* SELECTED EXTRACT *
::::
A current prediction for modeling attenuation of waves in polycrystalline materials with elongated grains is the second-order approximation (SOA) model which accounts the second order of inhomogeneity allowing for the consideration multiple scattering in the crystal system. This model predicts that the shape of the grains in a poly-crystal has little effect on attenuation.

== Pressure waves ==
The equations for sound in a fluid given above also apply to acoustic waves in an elastic solid. Although solids also support transverse waves (known as S-waves in seismology), longitudinal sound waves in the solid exist with a velocity and wave impedance dependent on the material's density and its rigidity, the latter of which is described (as with sound in a gas) by the material's bulk modulus.

In May 2022, NASA reported the sonification (converting astronomical data associated with pressure waves into sound) of the black hole at the center of the Perseus galaxy cluster.

== Electromagnetics ==

Maxwell's equations lead to the prediction of electromagnetic waves in a vacuum, which are strictly transverse waves; due to the fact that they would need particles to vibrate upon, the electric and magnetic fields of which the wave consists are perpendicular to the direction of the wave's propagation. However plasma waves are longitudinal since these are not electromagnetic waves but density waves of charged particles, but which can couple to the electromagnetic field.
::::
* RAW DATA *
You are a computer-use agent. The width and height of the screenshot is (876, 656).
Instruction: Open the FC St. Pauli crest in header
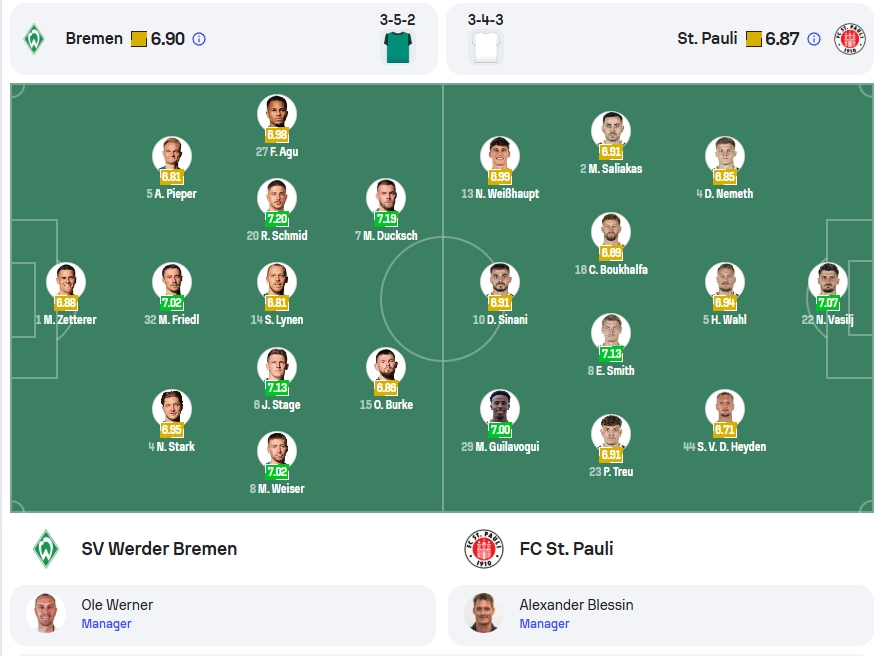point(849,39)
::::
* WRITTEN INSTRUCTION *
Resume the passage on longitudinal waves, picking up right after its final sentence. The data above is separate material, unrelated to the passage on longitudinal waves.

* THE OUTPUT *
After Heaviside's attempts to generalize Maxwell's equations, Heaviside concluded that electromagnetic waves were not to be found as longitudinal waves in "free space" or homogeneous media. Maxwell's equations, as we now understand them, retain that conclusion: in free-space or other uniform isotropic dielectrics, electro-magnetic waves are strictly transverse. However electromagnetic waves can display a longitudinal component in the electric and/or magnetic fields when traversing birefringent materials, or inhomogeneous materials especially at interfaces (surface waves for instance) such as Zenneck waves.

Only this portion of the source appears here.